[Dataset entries]
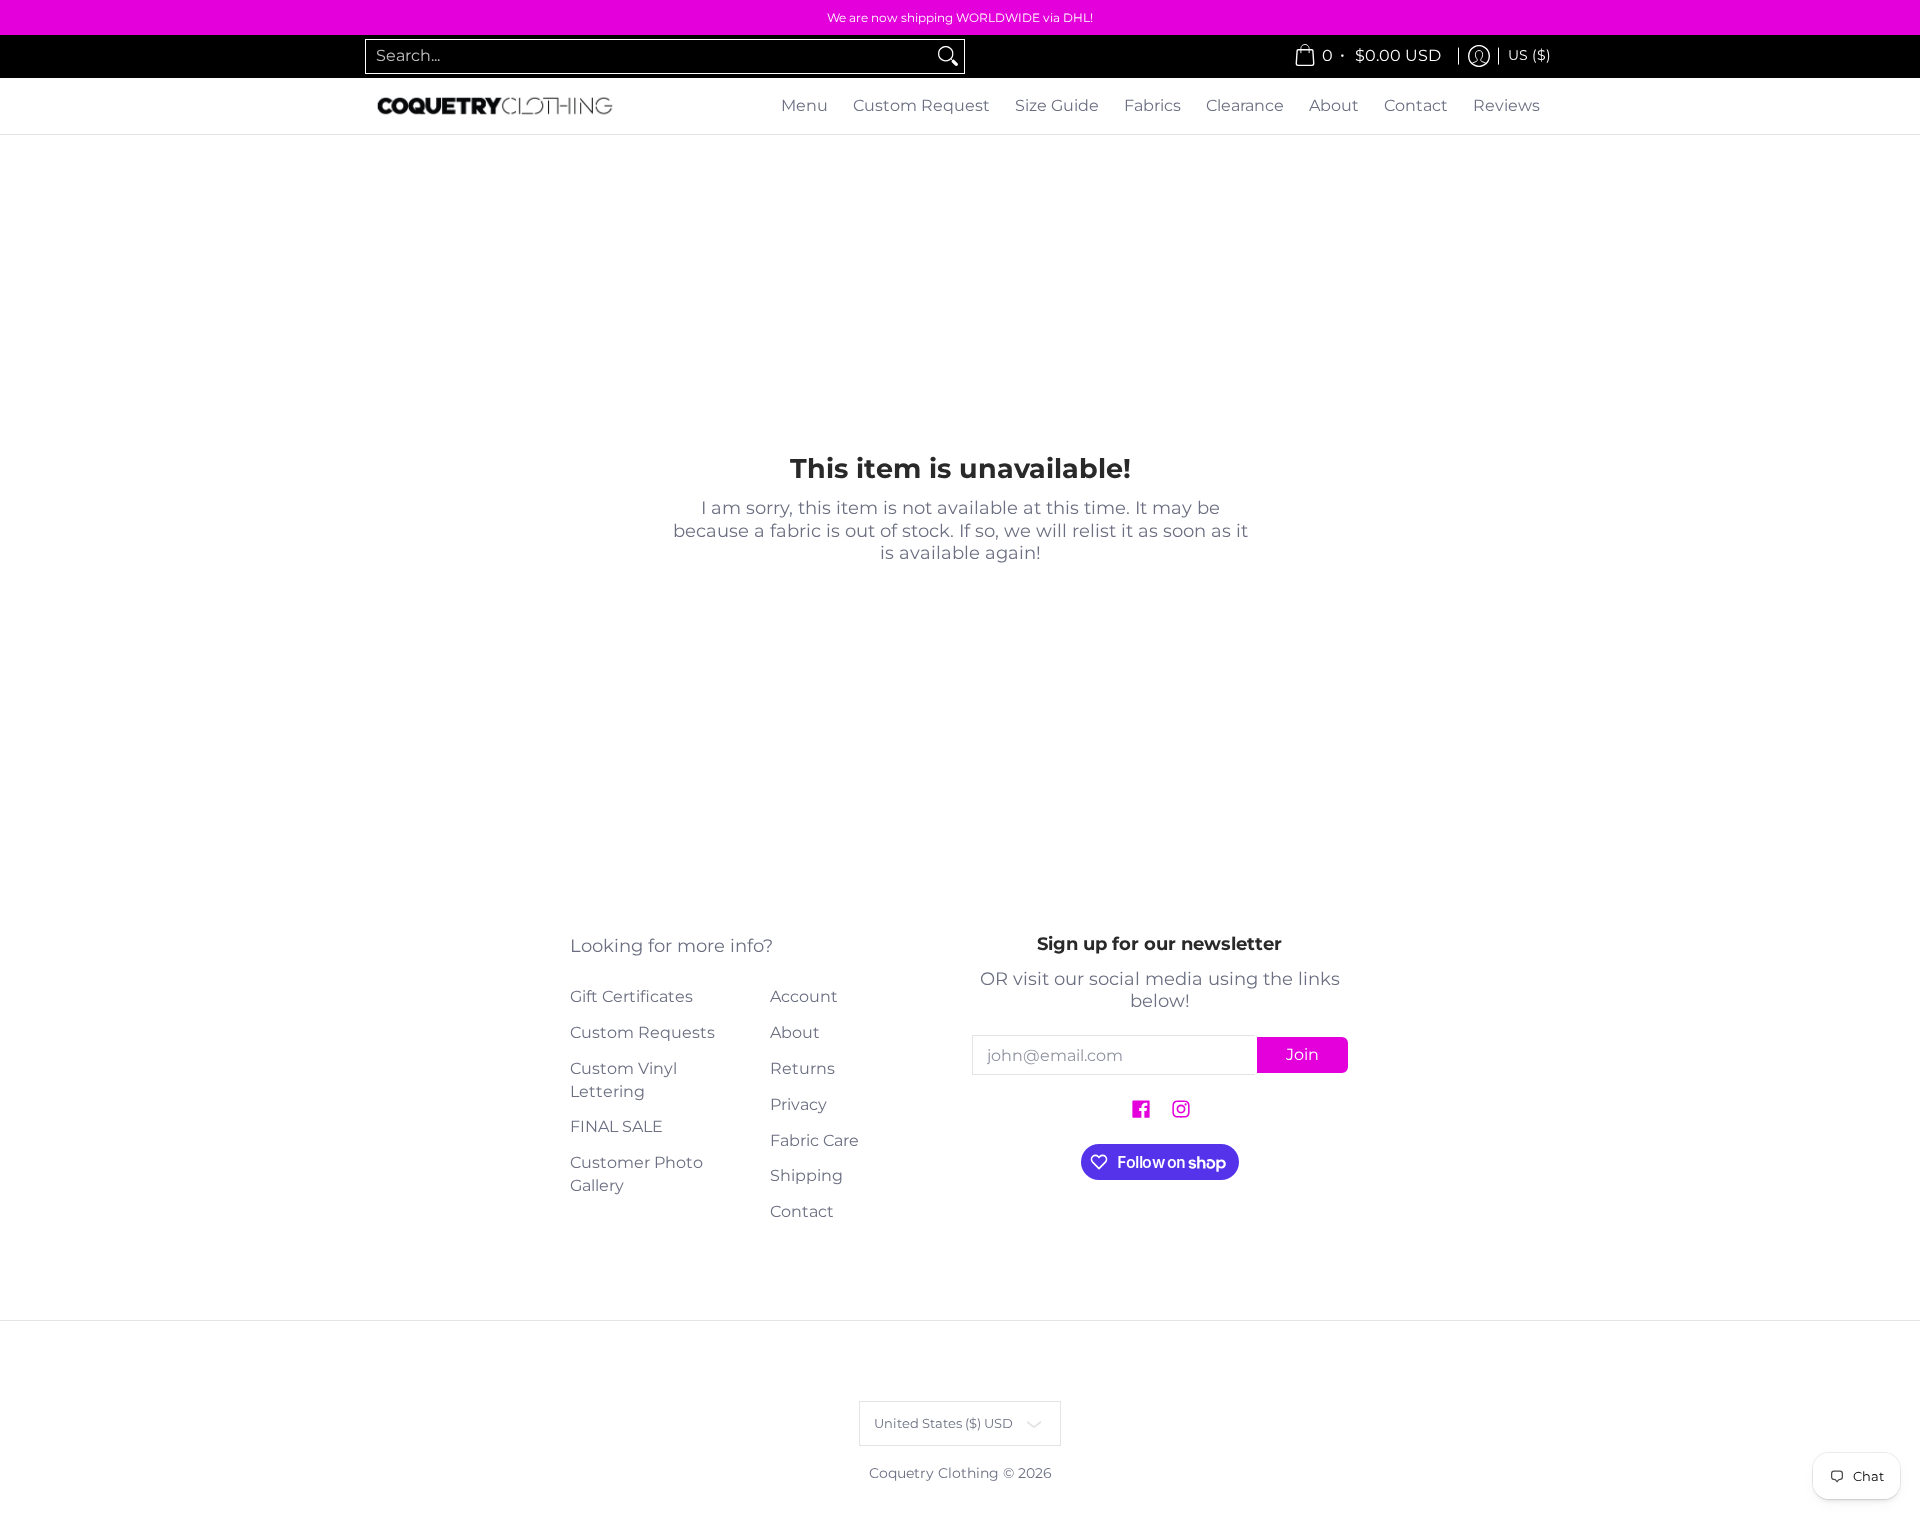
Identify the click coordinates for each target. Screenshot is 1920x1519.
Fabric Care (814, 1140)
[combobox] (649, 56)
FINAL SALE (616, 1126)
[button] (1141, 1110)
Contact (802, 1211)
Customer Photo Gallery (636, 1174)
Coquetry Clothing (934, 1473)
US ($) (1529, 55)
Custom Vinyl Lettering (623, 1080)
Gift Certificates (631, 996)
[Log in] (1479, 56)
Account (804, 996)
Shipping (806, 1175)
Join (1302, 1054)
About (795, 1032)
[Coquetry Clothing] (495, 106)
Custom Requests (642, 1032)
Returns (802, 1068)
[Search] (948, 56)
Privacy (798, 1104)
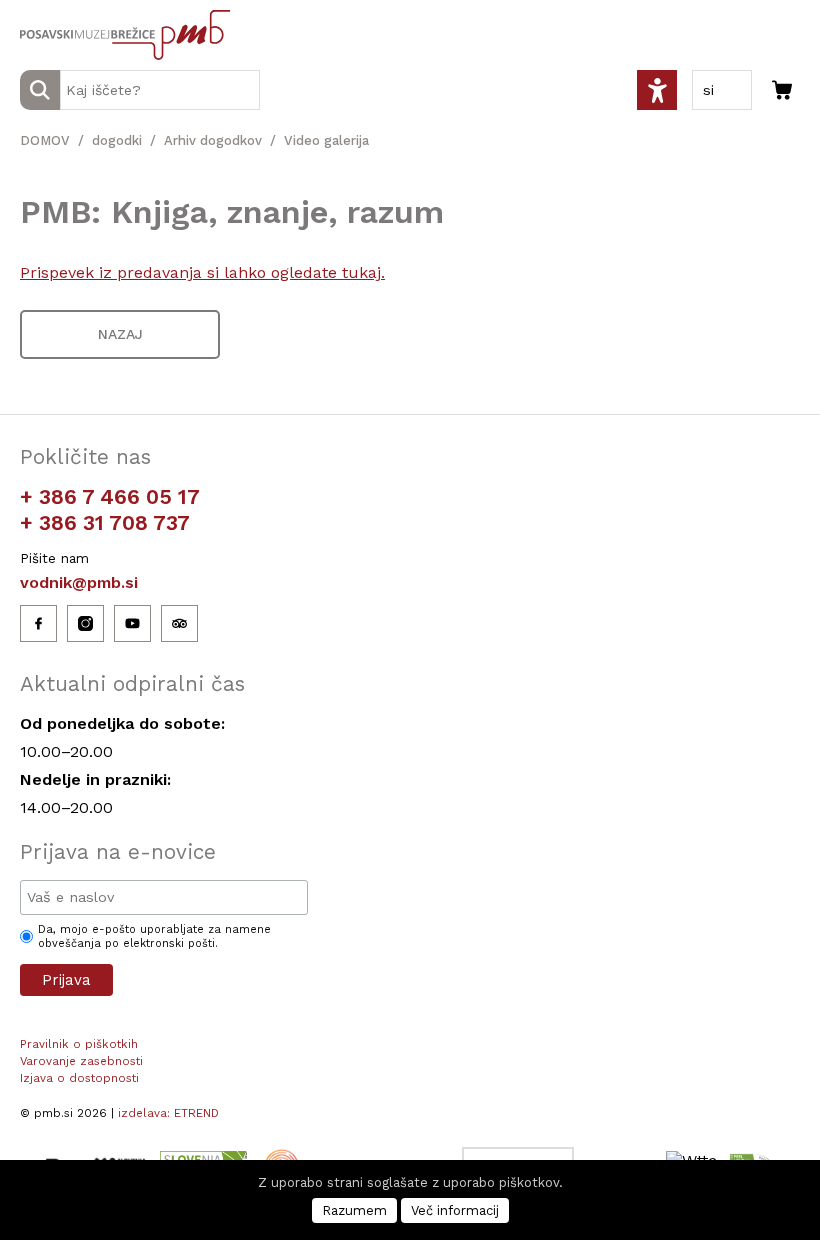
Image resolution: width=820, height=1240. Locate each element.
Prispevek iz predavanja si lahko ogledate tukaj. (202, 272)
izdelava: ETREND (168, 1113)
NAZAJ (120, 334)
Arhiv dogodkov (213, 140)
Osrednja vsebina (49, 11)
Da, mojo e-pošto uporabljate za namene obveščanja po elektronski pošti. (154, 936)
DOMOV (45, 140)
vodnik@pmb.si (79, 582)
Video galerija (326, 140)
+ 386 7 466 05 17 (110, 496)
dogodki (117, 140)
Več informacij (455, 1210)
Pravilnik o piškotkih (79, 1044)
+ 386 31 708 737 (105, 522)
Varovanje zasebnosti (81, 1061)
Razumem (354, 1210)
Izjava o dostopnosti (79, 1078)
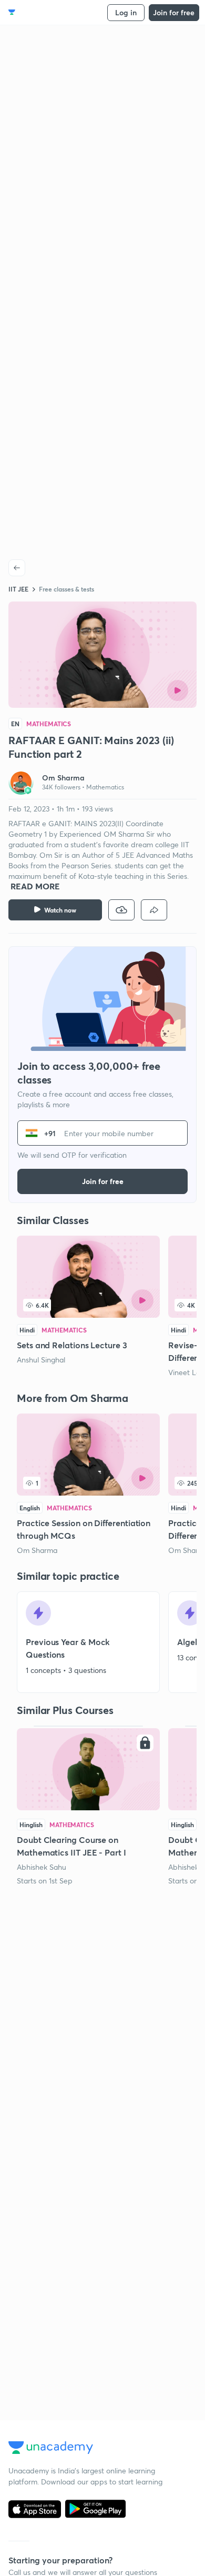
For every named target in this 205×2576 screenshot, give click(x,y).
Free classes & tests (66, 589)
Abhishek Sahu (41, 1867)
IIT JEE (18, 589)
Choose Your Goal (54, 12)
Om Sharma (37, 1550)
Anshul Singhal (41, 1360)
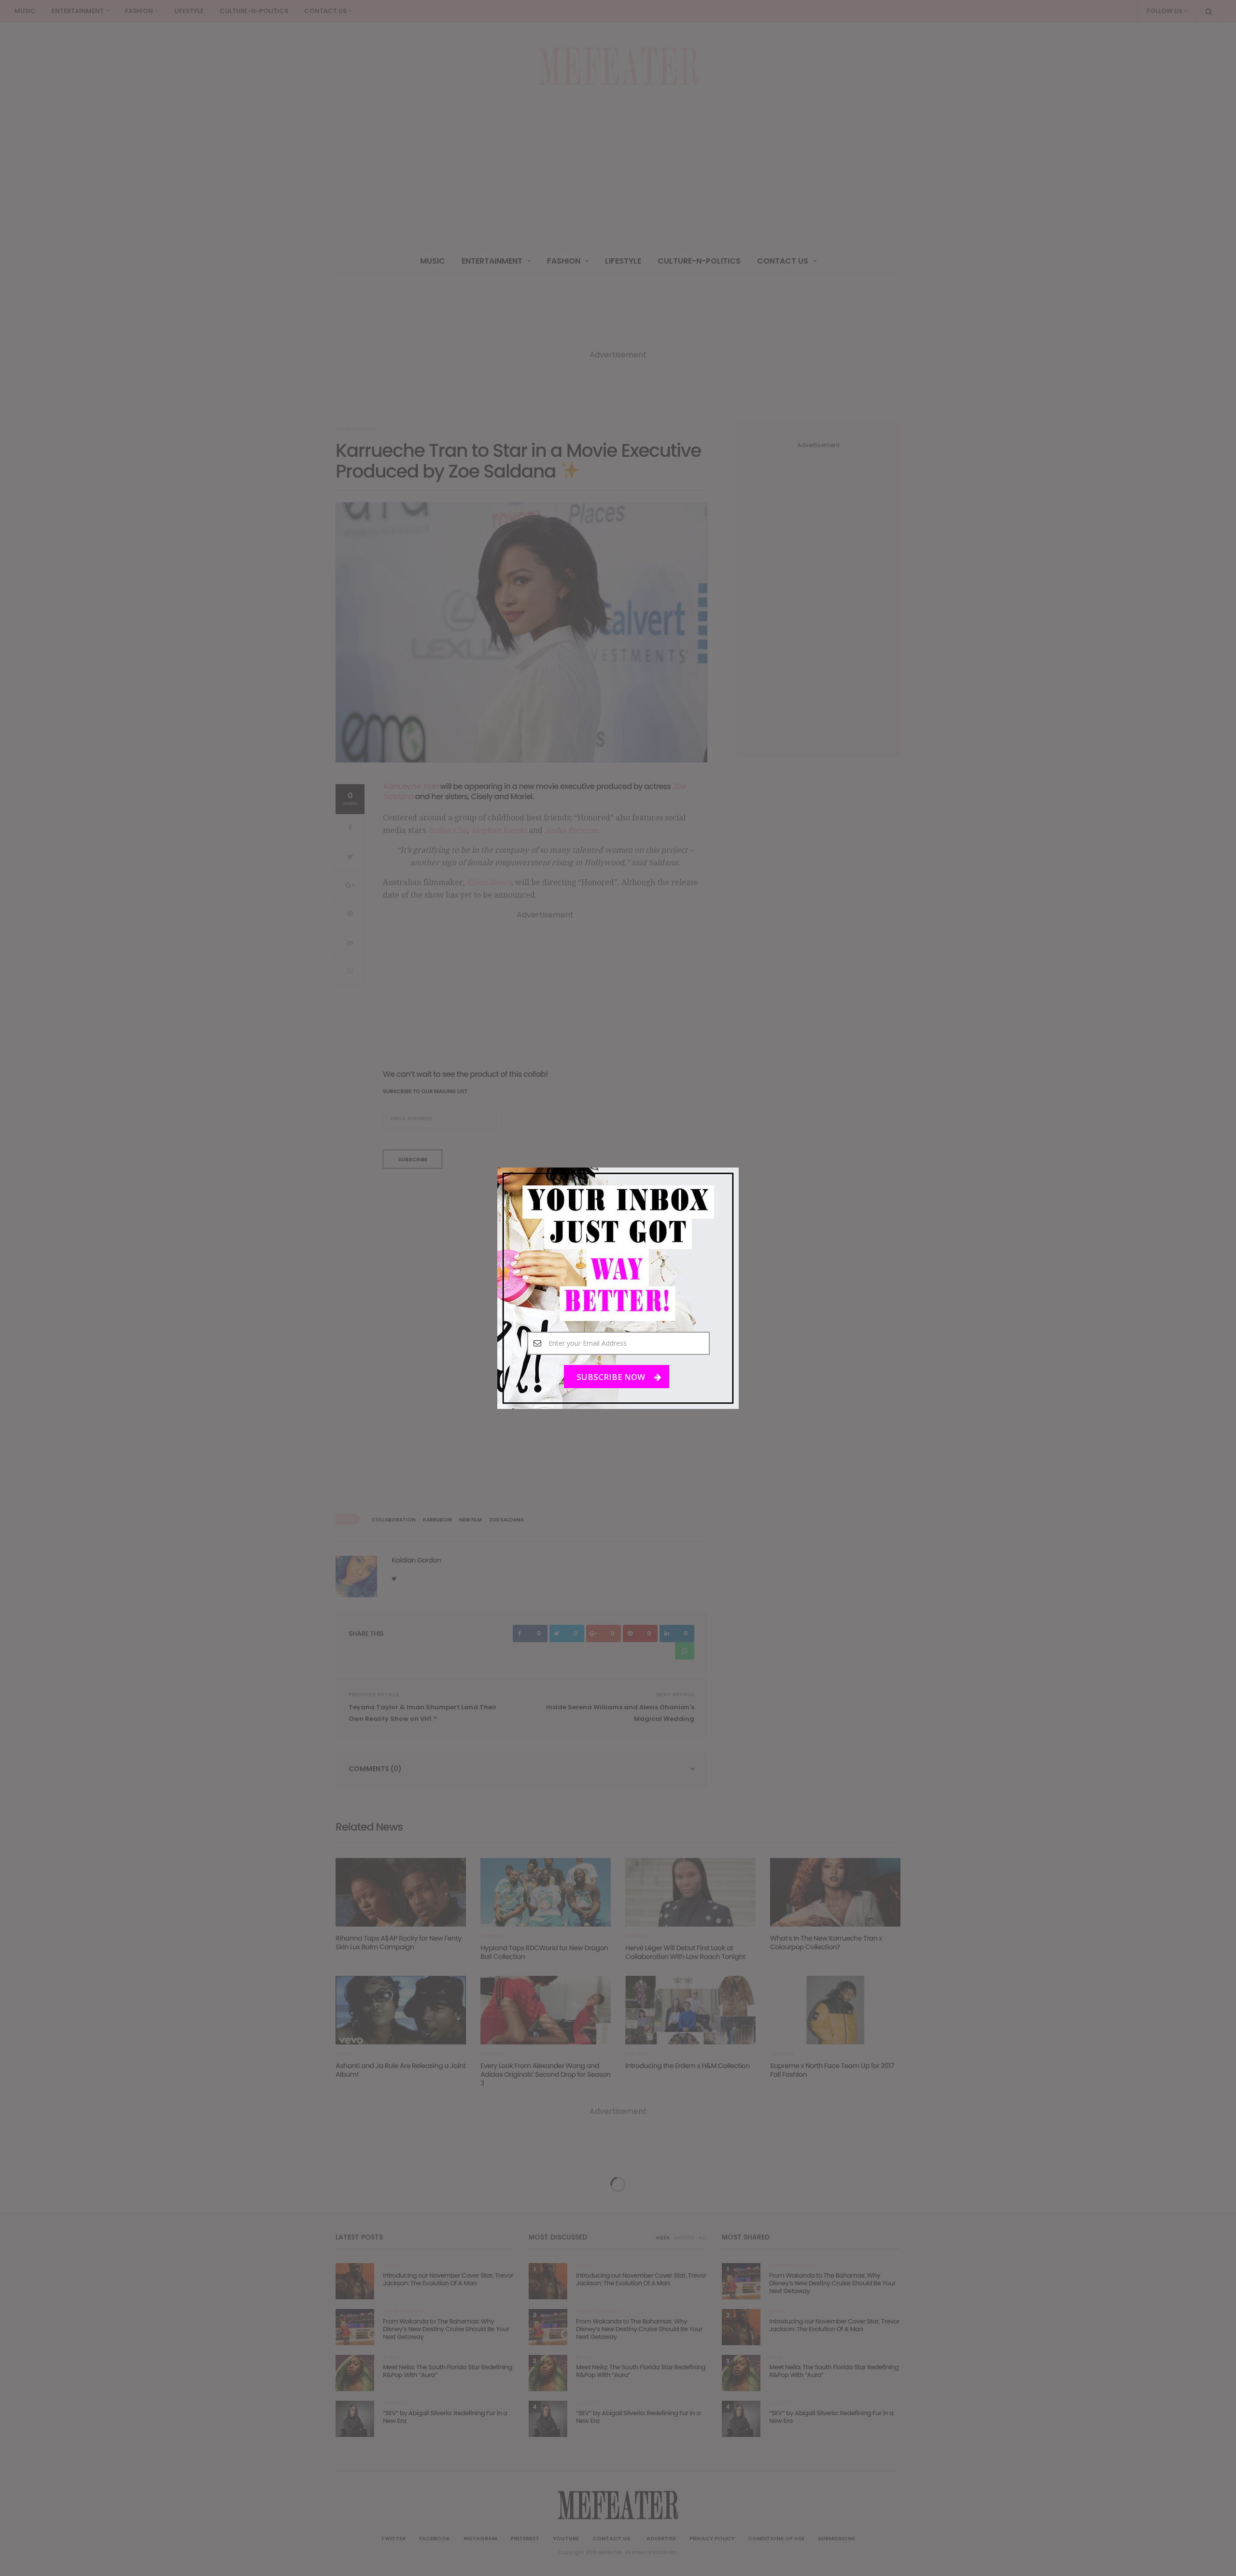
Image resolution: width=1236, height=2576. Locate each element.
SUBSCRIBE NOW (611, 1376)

BRIEF: If a line in the records above contains the word "element", copy it.

ANSWER TO THIS TASK:
Image resolution: width=820, height=1240. Locate each element.
Image resolution: width=1236, height=2576. Locate each element.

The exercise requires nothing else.